REQUIRED WORK
Compute how many lines in the data below contain "profile"; answer only with that number.

RECORDS FOR THE EXERCISE
####################
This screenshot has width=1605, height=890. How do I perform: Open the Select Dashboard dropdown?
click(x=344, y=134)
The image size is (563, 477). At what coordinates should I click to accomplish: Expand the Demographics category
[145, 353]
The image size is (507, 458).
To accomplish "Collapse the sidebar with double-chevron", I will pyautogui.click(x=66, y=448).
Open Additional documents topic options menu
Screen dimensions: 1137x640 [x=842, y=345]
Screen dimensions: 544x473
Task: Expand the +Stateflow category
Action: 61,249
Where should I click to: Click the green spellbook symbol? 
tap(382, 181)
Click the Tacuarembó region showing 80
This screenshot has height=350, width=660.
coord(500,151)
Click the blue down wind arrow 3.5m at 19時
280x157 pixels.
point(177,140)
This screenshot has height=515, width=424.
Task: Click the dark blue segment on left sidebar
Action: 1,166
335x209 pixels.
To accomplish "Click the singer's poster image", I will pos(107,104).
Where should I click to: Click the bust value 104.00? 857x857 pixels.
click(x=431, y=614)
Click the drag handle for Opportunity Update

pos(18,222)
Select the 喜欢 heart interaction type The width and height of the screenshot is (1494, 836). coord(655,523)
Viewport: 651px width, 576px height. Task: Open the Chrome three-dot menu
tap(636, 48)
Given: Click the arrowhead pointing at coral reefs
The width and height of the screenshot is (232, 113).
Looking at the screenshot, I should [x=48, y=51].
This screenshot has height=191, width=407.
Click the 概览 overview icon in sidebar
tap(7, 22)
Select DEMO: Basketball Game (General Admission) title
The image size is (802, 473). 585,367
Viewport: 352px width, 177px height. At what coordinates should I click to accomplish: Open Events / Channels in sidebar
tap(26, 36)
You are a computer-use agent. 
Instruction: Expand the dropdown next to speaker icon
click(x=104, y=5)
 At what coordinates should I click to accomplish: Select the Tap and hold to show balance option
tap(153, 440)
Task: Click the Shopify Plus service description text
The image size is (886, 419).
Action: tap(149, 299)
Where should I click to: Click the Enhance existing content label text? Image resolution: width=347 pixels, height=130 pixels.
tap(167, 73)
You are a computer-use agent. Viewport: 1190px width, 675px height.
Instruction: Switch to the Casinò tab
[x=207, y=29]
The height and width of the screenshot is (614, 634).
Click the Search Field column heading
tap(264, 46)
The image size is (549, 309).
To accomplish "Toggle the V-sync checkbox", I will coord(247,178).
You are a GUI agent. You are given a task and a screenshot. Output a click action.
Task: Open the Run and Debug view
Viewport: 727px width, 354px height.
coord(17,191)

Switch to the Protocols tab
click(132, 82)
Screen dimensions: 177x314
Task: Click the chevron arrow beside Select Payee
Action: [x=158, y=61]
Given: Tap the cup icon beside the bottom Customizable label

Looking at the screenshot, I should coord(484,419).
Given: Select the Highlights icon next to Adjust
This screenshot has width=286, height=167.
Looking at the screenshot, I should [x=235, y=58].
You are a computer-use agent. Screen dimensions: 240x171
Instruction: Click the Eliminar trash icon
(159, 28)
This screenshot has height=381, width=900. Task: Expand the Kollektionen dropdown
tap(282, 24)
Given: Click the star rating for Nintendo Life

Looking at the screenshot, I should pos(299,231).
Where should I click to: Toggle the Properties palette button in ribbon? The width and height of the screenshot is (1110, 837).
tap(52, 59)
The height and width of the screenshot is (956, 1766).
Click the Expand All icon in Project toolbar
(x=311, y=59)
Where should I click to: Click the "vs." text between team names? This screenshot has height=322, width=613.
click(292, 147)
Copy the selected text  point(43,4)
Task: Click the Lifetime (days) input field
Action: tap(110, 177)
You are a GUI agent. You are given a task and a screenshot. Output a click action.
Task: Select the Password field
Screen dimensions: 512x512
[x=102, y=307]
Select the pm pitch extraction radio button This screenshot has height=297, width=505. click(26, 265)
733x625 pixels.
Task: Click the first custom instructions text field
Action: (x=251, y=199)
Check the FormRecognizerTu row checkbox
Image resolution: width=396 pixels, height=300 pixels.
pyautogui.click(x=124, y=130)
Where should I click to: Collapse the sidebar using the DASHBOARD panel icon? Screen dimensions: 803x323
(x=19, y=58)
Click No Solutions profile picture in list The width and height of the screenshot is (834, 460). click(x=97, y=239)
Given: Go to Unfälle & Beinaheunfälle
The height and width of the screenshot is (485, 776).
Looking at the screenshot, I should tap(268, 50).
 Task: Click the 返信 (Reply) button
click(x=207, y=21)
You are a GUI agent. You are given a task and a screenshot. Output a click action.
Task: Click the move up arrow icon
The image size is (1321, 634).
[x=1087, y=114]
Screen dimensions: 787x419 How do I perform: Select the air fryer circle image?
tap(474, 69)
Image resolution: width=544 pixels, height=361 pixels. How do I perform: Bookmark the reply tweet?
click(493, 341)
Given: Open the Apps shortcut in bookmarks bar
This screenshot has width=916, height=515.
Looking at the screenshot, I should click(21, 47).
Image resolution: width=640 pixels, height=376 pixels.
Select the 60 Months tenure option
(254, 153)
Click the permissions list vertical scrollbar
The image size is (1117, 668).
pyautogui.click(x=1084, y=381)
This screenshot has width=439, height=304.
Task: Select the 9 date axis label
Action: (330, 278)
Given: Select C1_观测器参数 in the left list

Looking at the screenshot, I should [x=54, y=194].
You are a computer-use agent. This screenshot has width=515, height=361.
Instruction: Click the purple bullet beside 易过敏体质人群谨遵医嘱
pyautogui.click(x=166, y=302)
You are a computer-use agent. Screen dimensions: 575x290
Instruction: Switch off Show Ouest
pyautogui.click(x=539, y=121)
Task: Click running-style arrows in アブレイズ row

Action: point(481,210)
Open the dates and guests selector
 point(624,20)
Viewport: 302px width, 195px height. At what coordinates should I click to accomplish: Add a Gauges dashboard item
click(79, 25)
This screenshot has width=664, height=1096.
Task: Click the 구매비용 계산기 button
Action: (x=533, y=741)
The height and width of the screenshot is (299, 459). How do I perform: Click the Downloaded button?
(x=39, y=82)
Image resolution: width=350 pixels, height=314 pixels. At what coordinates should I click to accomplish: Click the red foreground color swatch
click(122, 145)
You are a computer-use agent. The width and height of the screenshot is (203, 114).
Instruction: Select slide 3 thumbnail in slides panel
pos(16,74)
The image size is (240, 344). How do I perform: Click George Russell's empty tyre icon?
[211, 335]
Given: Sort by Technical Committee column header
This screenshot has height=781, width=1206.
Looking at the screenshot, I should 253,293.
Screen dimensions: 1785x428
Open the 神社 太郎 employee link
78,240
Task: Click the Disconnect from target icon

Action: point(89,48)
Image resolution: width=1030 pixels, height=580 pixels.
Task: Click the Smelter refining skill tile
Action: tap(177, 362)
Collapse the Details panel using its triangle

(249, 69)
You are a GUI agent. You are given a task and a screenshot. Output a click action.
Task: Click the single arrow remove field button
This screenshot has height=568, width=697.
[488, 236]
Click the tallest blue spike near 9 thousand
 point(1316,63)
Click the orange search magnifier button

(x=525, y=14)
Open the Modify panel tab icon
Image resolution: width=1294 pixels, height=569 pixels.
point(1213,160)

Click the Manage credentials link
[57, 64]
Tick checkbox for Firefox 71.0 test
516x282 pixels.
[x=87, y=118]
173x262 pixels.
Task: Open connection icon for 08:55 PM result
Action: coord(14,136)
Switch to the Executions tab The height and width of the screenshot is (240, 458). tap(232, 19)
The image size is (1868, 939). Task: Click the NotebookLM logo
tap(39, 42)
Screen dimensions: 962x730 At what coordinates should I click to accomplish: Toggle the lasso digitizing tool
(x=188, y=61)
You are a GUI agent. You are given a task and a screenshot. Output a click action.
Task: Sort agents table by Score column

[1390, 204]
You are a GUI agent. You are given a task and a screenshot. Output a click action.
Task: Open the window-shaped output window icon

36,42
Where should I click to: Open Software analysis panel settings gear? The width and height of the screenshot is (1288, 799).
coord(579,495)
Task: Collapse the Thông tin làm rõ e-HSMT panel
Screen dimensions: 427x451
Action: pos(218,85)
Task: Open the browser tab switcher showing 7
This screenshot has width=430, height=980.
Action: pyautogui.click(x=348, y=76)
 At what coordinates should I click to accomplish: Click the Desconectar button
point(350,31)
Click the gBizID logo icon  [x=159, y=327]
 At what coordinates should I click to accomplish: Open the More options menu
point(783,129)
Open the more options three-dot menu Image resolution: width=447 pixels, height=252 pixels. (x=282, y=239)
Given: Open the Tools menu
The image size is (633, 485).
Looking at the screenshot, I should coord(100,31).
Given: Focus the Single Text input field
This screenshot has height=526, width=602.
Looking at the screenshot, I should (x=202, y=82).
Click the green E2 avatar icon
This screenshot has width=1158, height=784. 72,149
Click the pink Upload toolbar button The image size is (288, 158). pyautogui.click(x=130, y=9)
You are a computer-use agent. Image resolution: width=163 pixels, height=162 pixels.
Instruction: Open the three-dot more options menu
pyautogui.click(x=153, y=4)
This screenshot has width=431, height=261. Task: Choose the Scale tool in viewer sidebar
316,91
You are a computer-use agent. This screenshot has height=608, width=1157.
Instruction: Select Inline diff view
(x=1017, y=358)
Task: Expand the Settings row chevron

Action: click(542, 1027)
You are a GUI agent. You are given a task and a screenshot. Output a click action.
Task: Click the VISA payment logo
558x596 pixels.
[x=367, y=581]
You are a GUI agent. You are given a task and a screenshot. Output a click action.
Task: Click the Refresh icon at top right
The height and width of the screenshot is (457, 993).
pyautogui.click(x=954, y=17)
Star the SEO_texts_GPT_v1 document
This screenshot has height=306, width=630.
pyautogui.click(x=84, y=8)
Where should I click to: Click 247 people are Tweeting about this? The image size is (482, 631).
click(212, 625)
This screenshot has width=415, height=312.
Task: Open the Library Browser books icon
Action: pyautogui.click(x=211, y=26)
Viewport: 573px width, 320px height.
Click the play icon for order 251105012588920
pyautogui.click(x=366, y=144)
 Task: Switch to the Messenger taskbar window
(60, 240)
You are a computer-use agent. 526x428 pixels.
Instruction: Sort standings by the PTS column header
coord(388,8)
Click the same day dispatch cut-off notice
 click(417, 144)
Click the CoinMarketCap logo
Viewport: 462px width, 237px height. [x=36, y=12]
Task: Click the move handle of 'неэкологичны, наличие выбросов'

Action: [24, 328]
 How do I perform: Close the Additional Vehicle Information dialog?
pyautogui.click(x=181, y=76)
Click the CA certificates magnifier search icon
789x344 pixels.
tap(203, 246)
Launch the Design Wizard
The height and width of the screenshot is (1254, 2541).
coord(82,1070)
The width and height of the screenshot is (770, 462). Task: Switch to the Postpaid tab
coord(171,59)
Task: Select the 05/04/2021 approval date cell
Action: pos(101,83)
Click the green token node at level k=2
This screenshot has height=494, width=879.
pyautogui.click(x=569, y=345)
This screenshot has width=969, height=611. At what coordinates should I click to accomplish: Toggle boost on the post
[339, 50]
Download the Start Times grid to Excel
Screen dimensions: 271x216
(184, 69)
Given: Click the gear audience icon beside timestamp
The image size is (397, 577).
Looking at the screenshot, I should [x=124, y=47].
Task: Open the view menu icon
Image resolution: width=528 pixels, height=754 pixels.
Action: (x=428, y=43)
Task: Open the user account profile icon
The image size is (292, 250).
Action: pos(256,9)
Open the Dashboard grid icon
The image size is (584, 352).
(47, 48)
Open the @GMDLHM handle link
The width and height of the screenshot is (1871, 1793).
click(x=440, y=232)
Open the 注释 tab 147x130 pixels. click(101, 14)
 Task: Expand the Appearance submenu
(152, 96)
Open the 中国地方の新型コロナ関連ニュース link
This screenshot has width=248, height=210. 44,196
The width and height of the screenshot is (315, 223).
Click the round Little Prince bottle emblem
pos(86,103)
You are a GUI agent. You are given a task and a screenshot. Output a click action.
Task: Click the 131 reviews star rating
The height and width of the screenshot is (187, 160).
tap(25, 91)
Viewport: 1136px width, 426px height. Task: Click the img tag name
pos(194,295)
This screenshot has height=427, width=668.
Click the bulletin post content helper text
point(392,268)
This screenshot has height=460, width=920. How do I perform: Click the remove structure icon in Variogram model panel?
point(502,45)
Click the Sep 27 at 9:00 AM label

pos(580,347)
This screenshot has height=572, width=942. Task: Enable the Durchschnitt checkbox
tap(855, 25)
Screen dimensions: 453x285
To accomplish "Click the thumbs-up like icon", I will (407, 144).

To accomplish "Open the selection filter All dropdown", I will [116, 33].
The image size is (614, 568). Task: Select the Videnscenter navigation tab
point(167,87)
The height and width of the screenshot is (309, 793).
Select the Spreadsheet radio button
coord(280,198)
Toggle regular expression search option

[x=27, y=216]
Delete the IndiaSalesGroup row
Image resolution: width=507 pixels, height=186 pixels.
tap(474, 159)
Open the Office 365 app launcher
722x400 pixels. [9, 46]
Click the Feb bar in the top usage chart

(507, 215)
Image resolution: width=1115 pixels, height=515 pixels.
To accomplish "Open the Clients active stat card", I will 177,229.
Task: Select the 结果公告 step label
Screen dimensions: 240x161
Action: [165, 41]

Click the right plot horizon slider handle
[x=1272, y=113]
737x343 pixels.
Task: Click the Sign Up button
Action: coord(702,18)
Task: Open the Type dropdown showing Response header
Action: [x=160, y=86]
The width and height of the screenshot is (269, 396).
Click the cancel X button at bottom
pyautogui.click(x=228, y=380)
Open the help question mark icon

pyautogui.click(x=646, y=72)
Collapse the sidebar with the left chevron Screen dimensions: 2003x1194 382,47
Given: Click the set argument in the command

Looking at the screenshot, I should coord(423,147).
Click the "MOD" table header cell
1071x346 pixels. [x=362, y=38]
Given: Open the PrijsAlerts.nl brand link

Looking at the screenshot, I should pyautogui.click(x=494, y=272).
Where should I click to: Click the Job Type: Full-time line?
####################
ANSWER BOX
2